Milan-Napoli, Mihajlovic in Conferenza: "Voglio una squadra rabbiosa"

È pronto a dare battaglia Milhajlovic, Milan-Napoli effettivamente è molto più di una semplice partita, è una sfida che non permette errori e che si deve vincere. Per tale ragione il serbo chiede ai suoi, e lo ribadisce in conferenza stampa, maggiore cattiveria e quella rabbia mostrata solo nel secondo tempo di Genoa-Milan che avrebbe permesso ai rossoneri di vincere al Marassi e che sarà fondamentale mostrare a San Siro contro il Napoli: “Domani voglio vedere per l’intera partita una squadra concentrata e rabbiosa, con quella cattiveria vista nel secondo tempo di Genova e nel primo di Udine”.

Insomma, domani sera il Milan sarà chiamato a “disputare una partita per intero” perché lasciare spazio al Napoli potrebbe rivelarsi fatale per i rossoneri e Mihajlovic sa già come la sua squadra dovrà affrontare i partenopei: “Il Napoli possiede dei punti deboli che noi conosciamo e cercheremo di sfruttare. Quella azzurra è una grande squadra, molto organizzata e con un attacco tra i più forti in Europa. Ci aspetta una bellissima partita”. A guidare la compagine partenopea dalla panchina ci sarà Maurizio Sarri, allenatore d’esperienza e che Mihajlovic stima: “È un amico e ha tutta la mia stima, sebbene sia arrivato nei grandi palcoscenici tardi. Ci siamo sentiti con qualche messaggio dopo la partita con la Lazio”.

Il Napoli sembrava potesse essere nel suo futuro. Il serbo era infatti uno dei candidati a sedere sulla panchina azzurra dopo l’addio di Benitez: “In estate ci sono stati diversi incontri con De Laurentiis che ringrazio per la stima e per la fiducia dimostrata. Ho deciso io di non andare al Napoli e forse è stato meglio per lui”L’avvio di stagione per il Milan non è stato semplice, Mihajlovic aveva messo in conto ciò ma adesso è necessario superare queste difficoltà: “Mi aspettavo questi problemi e pensavo di sistemarli prima, ma sono certo che riuscirò a mettere tutto a posto. Il nostro problema è di testa, non fisico. Dobbiamo scendere in campo con il giusto atteggiamento. Se giochiamo come fatto nel derby contro l’Inter andremo in Champions League, altrimenti non raggiungeremo nemmeno l’Europa. Dipende tutto da noi”.

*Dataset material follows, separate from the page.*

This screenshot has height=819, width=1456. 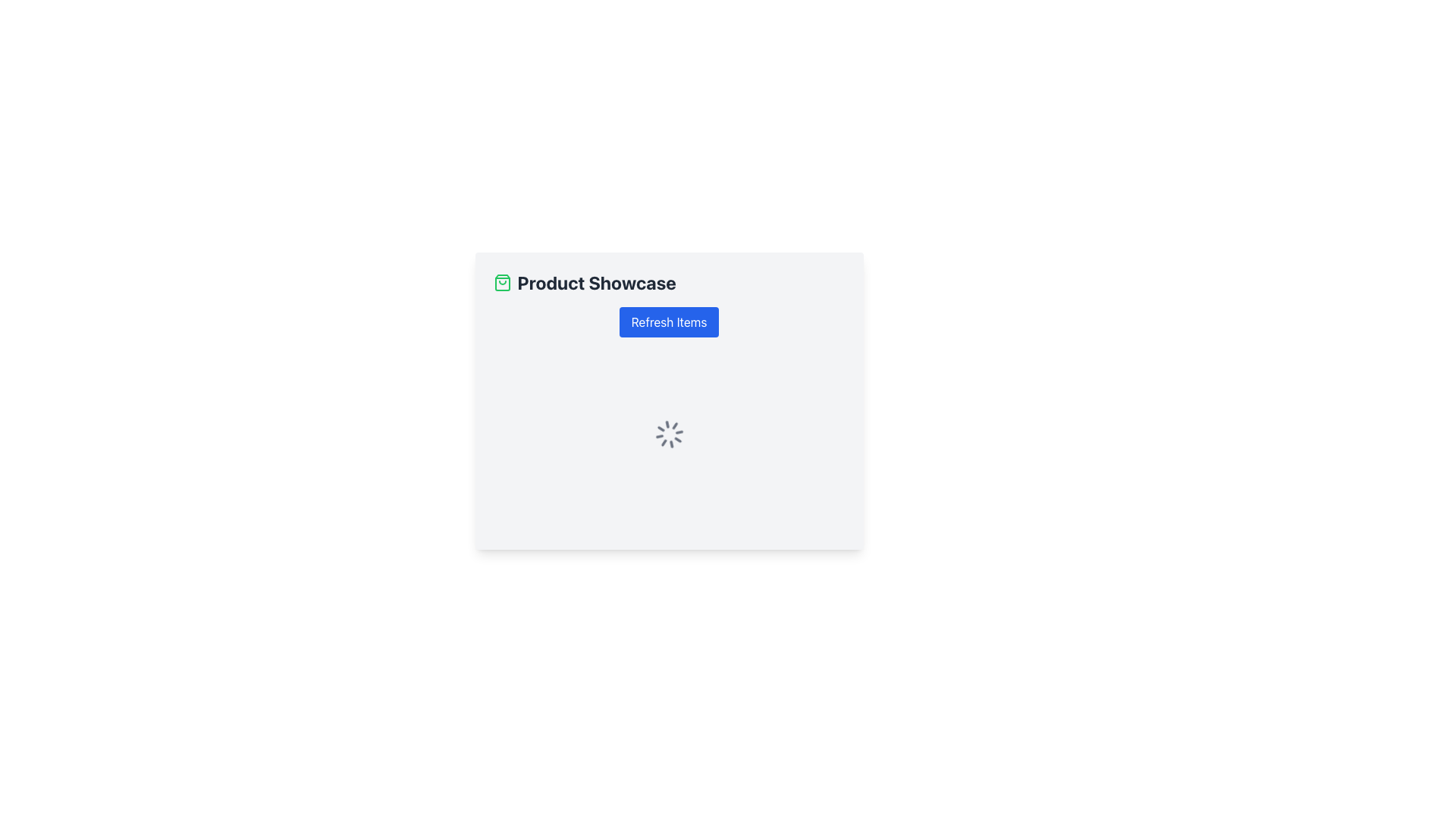 What do you see at coordinates (502, 283) in the screenshot?
I see `the green shopping bag icon, which is styled with rounded edges and positioned immediately to the left of the 'Product Showcase' text` at bounding box center [502, 283].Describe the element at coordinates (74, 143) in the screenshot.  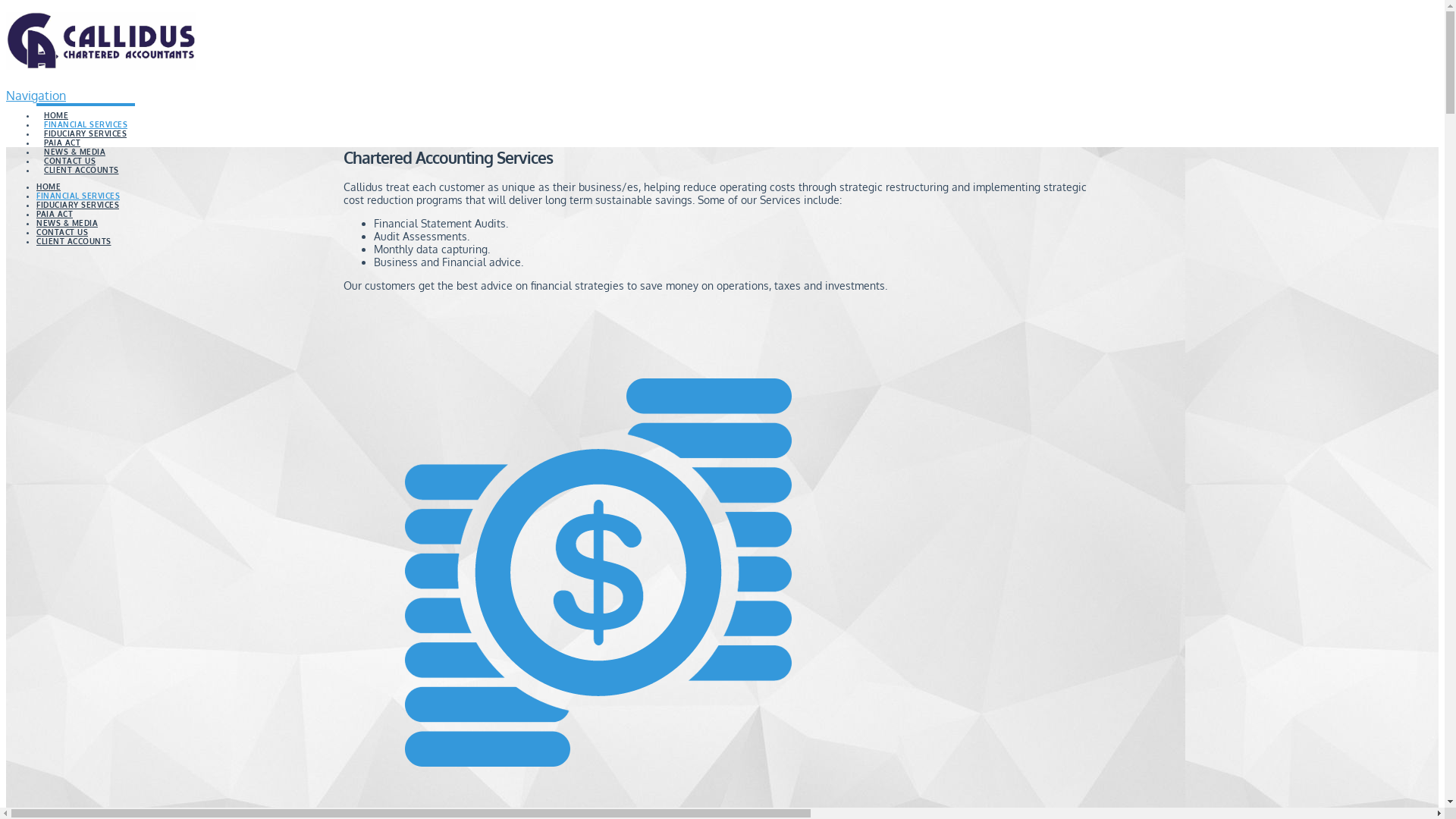
I see `'NEWS & MEDIA'` at that location.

Tornando a Milan-Napoli, Mihajlovic ha da risolvere ancora qualche dubbio in formazione. La presenza di Balotelli resta ancora in dubbio, mentre è escluso Honda: “Balotelli si sta allenando con noi e potrebbe stare in panchina, poi deciderò. Da Bacca e Luiz Adriano mi aspetto di più per quel che riguarda la personalità. Honda non giocherà, da tre giorni ha la febbre. Che cavolo di samurai è? Non ho mai visto un giapponese con la febbre”. Non poteva mancare poi una domanda su Boateng che è tornato al Milan sebbene non sia ancora un giocatore rossonero: “Si sta allenando con noi. A gennaio decideremo“.